A man has been married to his wife for over sixty years.  He has raised a wonderful family.  In a reunion with his siblings he feels the need to reveal that he and his wife had tasted of the fruits marriage prior to actually being marriage.  Why would he feel the need to tell this little secret now?  Did he feel that he had to come clean with those he loved?  Who knows the real reason, but the sad part is that he has carried this guilt or shame with him for all those years.  I wonder how much impact it has had on his life.  Why would a person punish himself or herself for so long?  I believe it all comes down to the value we place on what other people think of us.  We think, “I can not tell anyone about what happened because he or she will think less of me.”  The interesting thing about this story is that based on which type of society a person lives in, would dictate how a person would feel.  Some societies would look at this as a non-issue and therefore the person moves past the event and lives with no pain or remorse.  In another place or time, it would be a shameful act and cause fear of retribution, possibly being shunned in the society and therefore the shameful action is buried deep and hidden from others.  The book “The Scarlet Letter” by Nathaniel Hawthorne is a prime example of this.

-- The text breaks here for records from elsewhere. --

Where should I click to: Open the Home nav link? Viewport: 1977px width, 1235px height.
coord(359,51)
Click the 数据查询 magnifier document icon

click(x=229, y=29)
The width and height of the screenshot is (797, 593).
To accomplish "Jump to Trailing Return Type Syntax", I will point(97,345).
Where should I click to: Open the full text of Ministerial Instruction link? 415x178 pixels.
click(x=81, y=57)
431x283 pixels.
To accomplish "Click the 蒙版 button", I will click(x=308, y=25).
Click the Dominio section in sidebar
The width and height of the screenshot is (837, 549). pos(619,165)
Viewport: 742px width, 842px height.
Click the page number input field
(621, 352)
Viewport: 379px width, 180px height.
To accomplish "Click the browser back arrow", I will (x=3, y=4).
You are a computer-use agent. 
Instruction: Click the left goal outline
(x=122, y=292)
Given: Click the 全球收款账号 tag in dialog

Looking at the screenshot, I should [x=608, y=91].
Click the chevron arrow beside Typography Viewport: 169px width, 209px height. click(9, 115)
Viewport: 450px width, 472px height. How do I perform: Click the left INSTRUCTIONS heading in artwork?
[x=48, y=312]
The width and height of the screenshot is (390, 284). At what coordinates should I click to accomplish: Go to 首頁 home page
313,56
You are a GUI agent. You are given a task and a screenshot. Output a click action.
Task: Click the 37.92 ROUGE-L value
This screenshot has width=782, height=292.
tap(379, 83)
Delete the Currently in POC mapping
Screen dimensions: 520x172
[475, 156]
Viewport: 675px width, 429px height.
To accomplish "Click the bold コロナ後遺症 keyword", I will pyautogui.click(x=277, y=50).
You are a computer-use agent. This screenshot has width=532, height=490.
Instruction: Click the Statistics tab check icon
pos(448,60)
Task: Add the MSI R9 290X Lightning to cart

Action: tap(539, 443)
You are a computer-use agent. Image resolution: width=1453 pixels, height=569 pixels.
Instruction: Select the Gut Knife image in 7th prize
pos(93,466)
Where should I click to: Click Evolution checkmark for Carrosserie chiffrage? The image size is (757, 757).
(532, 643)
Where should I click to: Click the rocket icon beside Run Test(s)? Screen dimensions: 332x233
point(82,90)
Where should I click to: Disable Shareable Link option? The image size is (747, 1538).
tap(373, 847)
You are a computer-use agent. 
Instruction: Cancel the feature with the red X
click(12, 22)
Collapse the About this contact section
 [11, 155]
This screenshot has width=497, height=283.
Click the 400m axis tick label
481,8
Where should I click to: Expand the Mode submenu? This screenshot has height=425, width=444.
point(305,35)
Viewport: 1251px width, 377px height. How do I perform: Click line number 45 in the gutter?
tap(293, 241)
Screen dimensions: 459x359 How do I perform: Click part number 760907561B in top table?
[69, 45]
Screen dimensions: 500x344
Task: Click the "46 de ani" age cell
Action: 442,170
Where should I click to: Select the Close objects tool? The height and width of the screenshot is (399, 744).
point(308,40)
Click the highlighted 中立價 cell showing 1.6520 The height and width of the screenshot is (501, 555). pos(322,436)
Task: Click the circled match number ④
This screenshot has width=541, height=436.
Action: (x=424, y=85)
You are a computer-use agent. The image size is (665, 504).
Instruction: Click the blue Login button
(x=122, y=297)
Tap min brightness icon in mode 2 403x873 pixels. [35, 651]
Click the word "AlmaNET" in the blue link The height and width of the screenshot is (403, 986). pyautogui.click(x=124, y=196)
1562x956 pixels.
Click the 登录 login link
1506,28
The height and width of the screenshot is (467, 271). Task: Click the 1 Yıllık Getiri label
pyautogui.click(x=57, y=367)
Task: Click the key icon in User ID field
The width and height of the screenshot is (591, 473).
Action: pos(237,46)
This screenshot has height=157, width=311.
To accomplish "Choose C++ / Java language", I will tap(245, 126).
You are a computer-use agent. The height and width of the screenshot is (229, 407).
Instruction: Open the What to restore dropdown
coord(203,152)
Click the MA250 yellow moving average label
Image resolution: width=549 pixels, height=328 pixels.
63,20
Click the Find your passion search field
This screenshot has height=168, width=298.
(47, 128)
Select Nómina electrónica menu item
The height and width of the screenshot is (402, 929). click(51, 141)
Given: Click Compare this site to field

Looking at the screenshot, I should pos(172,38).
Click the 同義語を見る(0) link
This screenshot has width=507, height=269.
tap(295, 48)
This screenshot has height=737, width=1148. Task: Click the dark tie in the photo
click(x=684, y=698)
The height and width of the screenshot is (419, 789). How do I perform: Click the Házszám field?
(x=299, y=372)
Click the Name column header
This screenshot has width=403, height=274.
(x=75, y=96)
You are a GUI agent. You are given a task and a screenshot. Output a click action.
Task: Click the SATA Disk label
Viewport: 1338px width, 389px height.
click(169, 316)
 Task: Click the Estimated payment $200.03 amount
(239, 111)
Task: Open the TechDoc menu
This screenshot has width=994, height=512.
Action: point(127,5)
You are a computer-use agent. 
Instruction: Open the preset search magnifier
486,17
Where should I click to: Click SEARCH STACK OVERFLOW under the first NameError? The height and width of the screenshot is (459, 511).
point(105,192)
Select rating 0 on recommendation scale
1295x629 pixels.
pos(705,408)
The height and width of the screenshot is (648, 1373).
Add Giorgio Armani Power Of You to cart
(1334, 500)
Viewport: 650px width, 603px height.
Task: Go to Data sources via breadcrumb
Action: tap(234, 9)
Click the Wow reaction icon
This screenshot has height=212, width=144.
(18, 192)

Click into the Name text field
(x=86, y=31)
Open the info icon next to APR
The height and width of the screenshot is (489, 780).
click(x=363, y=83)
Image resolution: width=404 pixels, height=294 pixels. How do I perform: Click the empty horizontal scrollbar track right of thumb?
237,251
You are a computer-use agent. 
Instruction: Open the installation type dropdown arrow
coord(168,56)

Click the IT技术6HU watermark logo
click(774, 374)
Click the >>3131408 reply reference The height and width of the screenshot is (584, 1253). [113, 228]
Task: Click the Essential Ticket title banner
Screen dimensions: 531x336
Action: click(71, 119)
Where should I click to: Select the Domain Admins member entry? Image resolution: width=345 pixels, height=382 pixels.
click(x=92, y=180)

I do believe there are secrets that are better left alone.  But even these have to be addressed and resolved in one way or another.  We may never tell what we know, but we have to come to a resolution about how we handle it.  We cannot allow it to interfere with our life or how we feel about ourselves.  This life is too precious to waste on past events or things that cannot be changed.  But there are some secrets that if we choose to bury, may at some future date have to be dealt with.  We see this in the news all the time.  I think the best solution is to recognize, resolve and move on, leaving behind the pain of the past.  Sometimes the consequences can be harsh, but better a short period of pain, than a lifetime of remorse.

Buddha once said, “If we live in the past, then we become depressed….”  If we cannot release past events, they will drag us down.   By resolving and letting go, we become free to grow and improve in our lives.

So, release and be free.  There is no reason to burden our lives with old past secrets that bring us no value.  Life is great and worth each minute we put into it.  Don’t burden it with needless secrets from the past that can bring us no reward.